If you pay attention to college football and, in particular, college football recruiting, you’ve heard parts of the conversation about how NIL is changing recruitment. Some fans and pundits even claimed that NIL is the only reason why Texas A&M pulled off the top class in the 2022 recruitment cycle. Jimbo Fisher, famously, didn’t take kindly to that, saying, “It’s insulting.”
He’s not the only one who has been criticized, though. The Athletic has done a lot of reporting on NIL Collectives. In particular, they’ve talked about the now infamous Tennessee Collective. These collectives are a surprise that nobody expected to come out of NIL. Most people expected a rogue booster to overpay for advertisements, sure. Nobody expected this kind of organization, though.
In essence, NIL Collectives are a way for alumni and fans to pool their money. In these cases, for NIL purposes. Basically, you pay a few dollars into a pot monthly. That money is pooled together and redistributed for the purpose of NIL deals. That money can then go to players, and all they have to do is show up to one event or sign an autograph or two. It’s a way to donate to your school in a more immediate and visible way than giving money for a new trophy case.
This, naturally, has been highly criticized. It, seemingly, can be used to help recruit a player to the school. NIL isn’t supposed to be used as a tool in recruitment. On top of that, some of the numbers coming out of these NILs are incredibly high. That includes a supposed $8 million high school recruit. The rumor is that the recruit is a five-star quarterback heading to Tennessee now. This has upset a healthy amount of fans, who see it as an unfair advantage.
At the same time, any school can have its own NIL Collective. It’s up to the fanbase to set it up and have this desire. The school itself can’t be a part of it. Furthermore, Tennessee isn’t unique in terms of NIL Collectives. They’re just the loudest. NIL Collectives exist at every level of the sport already. That includes the Group of Five and the AAC.
As of early April 2022, Memphis, SMU, Tulane, and UCF all have their own NIL Collectives. Future AAC team, UTSA, has a collective too. You can expect the conference to have new collectives in the near future too, as the NIL arms race continues.
AAC NIL Collectives
Memphis’ NIL Collective is called the “901 Fund.” It was founded by a group of boosters who are called “Tigers on a Mission.” The three-person collective wants to connect the school and the city together. It will, importantly, establish a baseline when it comes to NIL for football, men’s basketball, and women’s basketball. Athletes will make social media posts, sign autographs, and attend charitable events.

▶ [Directions]:
Pick up the piece on college football NIL collectives after its last sentence and keep it going. The lines that follow come from a separate source.

▶ [Record excerpts]:
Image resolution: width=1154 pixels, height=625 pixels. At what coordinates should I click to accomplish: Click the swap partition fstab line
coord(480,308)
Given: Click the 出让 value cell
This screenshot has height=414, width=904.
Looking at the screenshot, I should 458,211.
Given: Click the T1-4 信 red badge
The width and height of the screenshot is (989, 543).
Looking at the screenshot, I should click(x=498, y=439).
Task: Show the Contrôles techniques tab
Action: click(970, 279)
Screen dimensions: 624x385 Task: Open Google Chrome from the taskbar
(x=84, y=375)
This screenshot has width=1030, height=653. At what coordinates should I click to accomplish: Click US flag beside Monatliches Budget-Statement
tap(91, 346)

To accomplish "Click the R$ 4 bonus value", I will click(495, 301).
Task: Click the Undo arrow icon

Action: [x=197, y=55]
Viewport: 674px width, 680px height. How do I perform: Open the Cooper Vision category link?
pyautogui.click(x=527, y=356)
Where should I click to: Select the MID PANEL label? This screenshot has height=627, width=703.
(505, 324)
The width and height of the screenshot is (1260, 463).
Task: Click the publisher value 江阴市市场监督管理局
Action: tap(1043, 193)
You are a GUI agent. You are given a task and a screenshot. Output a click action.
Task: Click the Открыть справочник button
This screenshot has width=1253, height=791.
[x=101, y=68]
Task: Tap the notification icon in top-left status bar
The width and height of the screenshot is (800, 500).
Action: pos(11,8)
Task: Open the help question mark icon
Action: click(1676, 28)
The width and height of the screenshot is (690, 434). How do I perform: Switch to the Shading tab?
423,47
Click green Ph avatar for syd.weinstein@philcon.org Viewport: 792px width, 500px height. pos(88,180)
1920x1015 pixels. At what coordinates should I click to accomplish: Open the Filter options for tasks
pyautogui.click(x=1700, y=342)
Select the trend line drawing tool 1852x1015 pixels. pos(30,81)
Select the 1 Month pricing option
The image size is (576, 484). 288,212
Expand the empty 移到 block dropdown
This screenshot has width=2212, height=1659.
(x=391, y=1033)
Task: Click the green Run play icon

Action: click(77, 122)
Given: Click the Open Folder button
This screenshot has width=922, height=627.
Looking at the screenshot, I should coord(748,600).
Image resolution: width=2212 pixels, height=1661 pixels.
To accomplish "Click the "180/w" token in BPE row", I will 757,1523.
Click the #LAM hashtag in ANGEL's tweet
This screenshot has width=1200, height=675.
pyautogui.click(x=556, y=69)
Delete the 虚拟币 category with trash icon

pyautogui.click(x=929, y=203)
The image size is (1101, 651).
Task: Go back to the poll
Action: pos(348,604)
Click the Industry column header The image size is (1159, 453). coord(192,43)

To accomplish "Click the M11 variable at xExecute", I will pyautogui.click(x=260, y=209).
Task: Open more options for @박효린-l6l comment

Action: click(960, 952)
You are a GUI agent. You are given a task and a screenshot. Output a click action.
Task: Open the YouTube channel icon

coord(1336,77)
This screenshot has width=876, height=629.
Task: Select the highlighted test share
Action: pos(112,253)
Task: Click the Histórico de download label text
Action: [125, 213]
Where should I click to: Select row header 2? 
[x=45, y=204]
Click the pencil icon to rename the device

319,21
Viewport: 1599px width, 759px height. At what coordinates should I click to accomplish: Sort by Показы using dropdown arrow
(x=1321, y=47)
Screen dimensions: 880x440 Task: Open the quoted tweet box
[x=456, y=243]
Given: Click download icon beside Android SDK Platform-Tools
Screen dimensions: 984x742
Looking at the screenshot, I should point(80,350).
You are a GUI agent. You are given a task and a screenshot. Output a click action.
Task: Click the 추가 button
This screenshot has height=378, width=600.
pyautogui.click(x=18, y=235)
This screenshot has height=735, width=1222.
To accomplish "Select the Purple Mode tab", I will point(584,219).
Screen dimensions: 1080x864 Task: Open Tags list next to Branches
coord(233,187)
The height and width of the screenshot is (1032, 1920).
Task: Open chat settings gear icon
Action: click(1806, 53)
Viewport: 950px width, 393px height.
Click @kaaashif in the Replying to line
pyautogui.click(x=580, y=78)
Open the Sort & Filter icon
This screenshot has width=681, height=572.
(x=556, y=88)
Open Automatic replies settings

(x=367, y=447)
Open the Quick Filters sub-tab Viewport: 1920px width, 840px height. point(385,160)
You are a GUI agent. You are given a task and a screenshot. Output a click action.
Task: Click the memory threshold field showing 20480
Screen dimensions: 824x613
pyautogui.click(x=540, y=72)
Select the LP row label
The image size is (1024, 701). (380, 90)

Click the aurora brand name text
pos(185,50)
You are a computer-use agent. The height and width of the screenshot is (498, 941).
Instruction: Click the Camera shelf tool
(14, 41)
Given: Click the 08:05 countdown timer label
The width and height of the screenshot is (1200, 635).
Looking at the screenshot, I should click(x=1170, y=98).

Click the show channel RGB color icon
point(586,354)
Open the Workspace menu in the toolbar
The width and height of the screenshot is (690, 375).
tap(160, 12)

▶ [Answer]:
SMU’s is called, “Pony Up.” PonyUpNIL.com is reported to be the official website of the group, but the site does not look to be completed yet. Now, if there is one team in the AAC that everyone expects to be able to run a good NIL Collective, it’s the program that progressively paid players throughout the 1980s and got themselves a death sentence. This collective is led by former football players, including Paul Lloyd and Eric Dickerson. They’re already committing more than $1 million annually. This is a football-focused collective and is very vague about what players need to do in exchange for NIL resources.
Tulane has the “FTW Collective Group.” It is a purely crowd-sourced NIL Collective that was founded by Kelly Comarda. Their goal is to raise $100, 000 for student-athletes at Tulane. The athletes will partner with FearTheWave blog in exchange for the NIL resources.
UCF has “Mission Control,” which was founded by Dreamfield. It allows all student-athletes at UCF to participate as long as they participate in things like clinics and collectibles like NFTs. Dreamfield was co-founded by McKenzie Milton.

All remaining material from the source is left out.